John Kirk-Anderson/Stuff

Lime scooters will be gone from Dunedin within weeks.

Now the company’s reign in Dunedin is over, with rival operator Neuron confirming it will become the sole e-scooter operator in the city after a successful closed tender to the Dunedin City Council.

Lime confirmed it would leave the city at the end of June after deciding not to apply for a new permit, public affairs director Lauren Mentjox said.

“It has been a challenging but rewarding process to build a successful scooter share programme in Dunedin, and residents and visitors will continue to benefit from Lime’s work to change the way people travel in the city,” she said.

Neuron Mobility chief executive Zachary Wang said the company had enjoyed working with the Dunedin City Council “to adapt and integrate our service to best meet the needs of the city”.

Adam Muirson, regional manager of Neuron Mobility, at the e-scooter company's launch in Dunedin earlier this year.

Hamish McNeilly/Stuff

Adam Muirson, regional manager of Neuron Mobility, at the e-scooter company’s launch in Dunedin earlier this year.

“This new permit will allow us to invest more in Dunedin, including the creation of over a dozen new jobs.
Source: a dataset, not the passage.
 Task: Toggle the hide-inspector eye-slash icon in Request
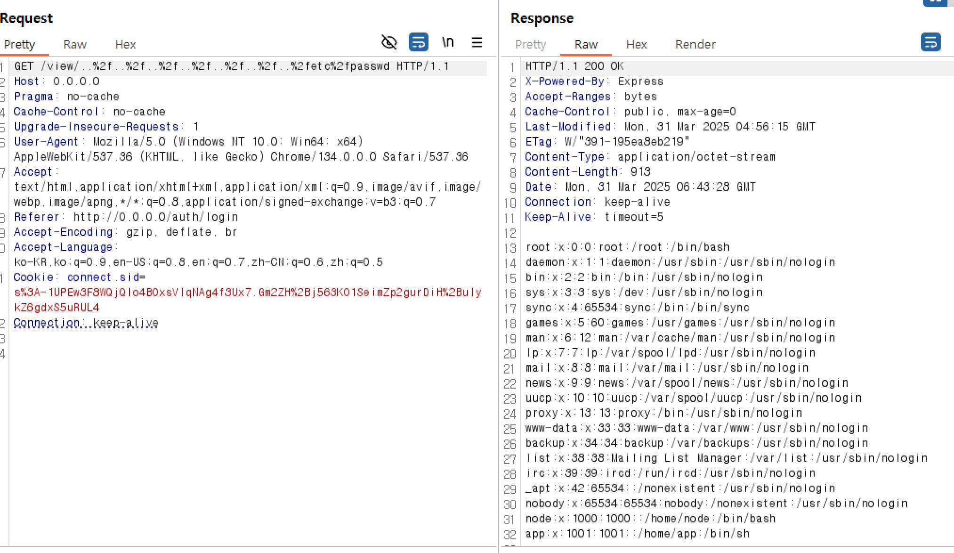coord(389,42)
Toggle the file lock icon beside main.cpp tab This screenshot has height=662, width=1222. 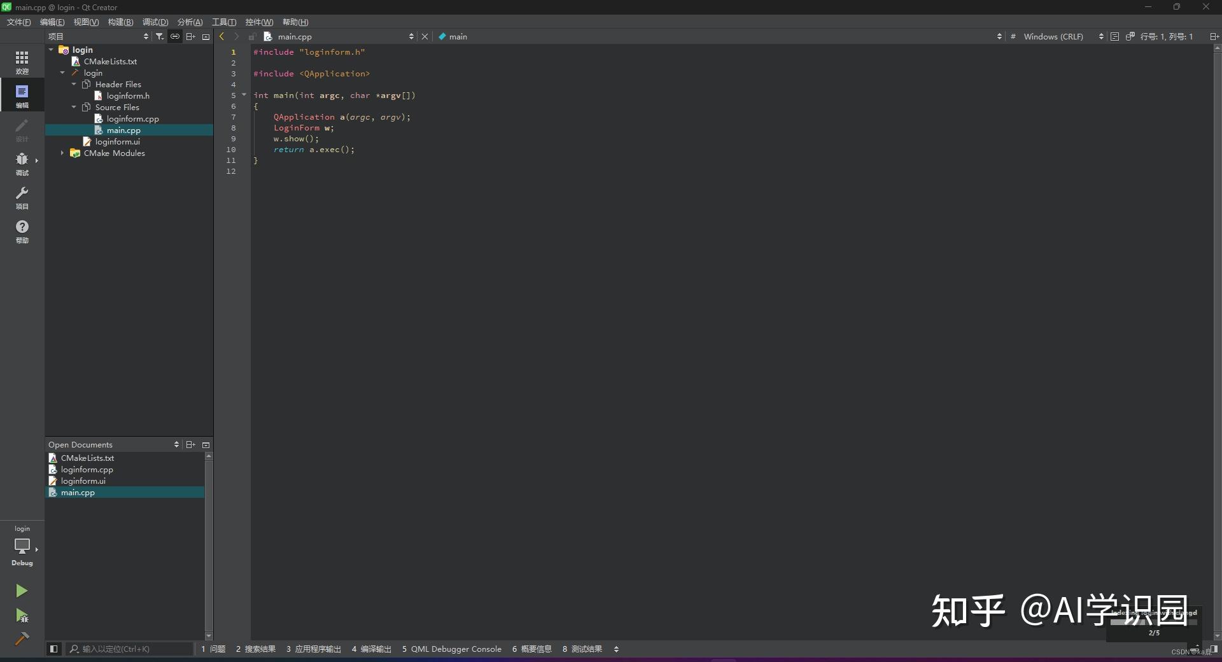point(253,36)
We thank Dunedin City Council for their continued trust and support.”

The company would expand its fleet to 500 scooters from July 1.
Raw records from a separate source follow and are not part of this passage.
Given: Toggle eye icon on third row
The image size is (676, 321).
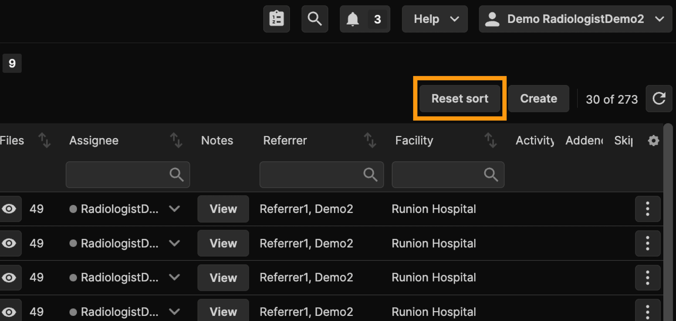Looking at the screenshot, I should [x=9, y=278].
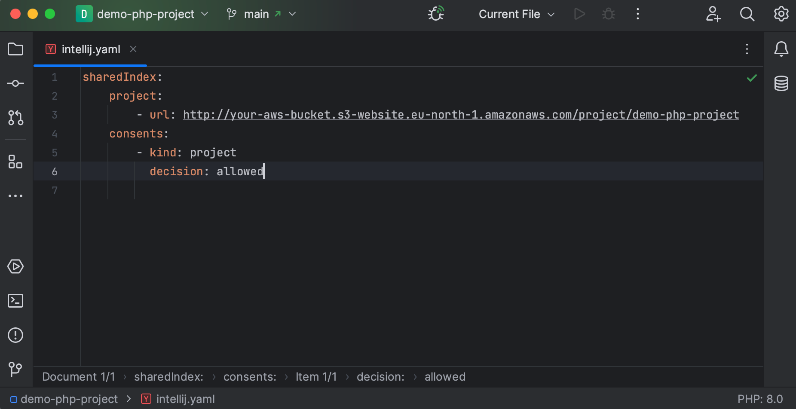Image resolution: width=796 pixels, height=409 pixels.
Task: Open the Database tool window
Action: point(782,83)
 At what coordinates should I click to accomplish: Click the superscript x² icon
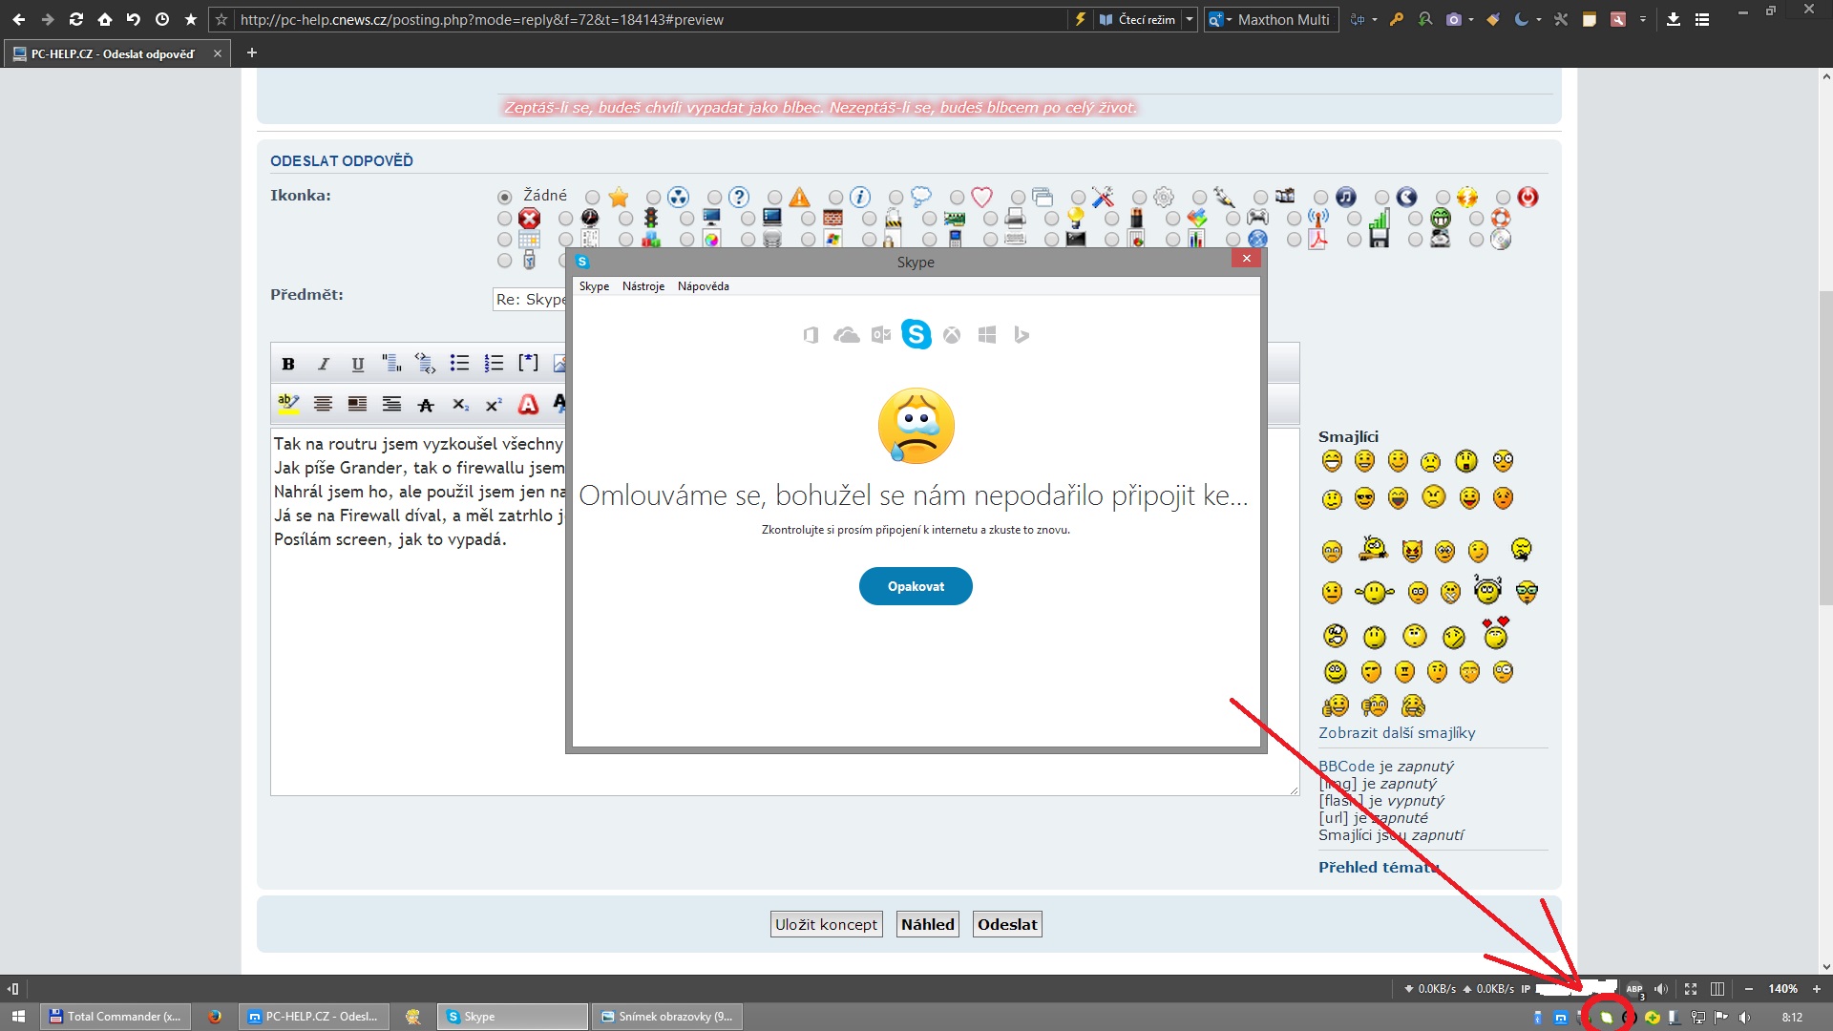[494, 405]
Its e-scooters had a range of safety features including geofencing control, integrated helmets, a 111 emergency button, voice guidance and topple detection.

A Dunedin City Council spokesman said following feedback from operators, the decision was subsequently made to only offer a permit to one operator in Dunedin.

Neuron was the only applicant, but the normal tender process was still followed.

As part of the permit application process, applicants were asked to provide a plan of how they intend to deliver a safe and efficient rental scheme.

A Code of Practice was introduced, including e-scooters being parked in a way that doesn’t obstruct footpaths.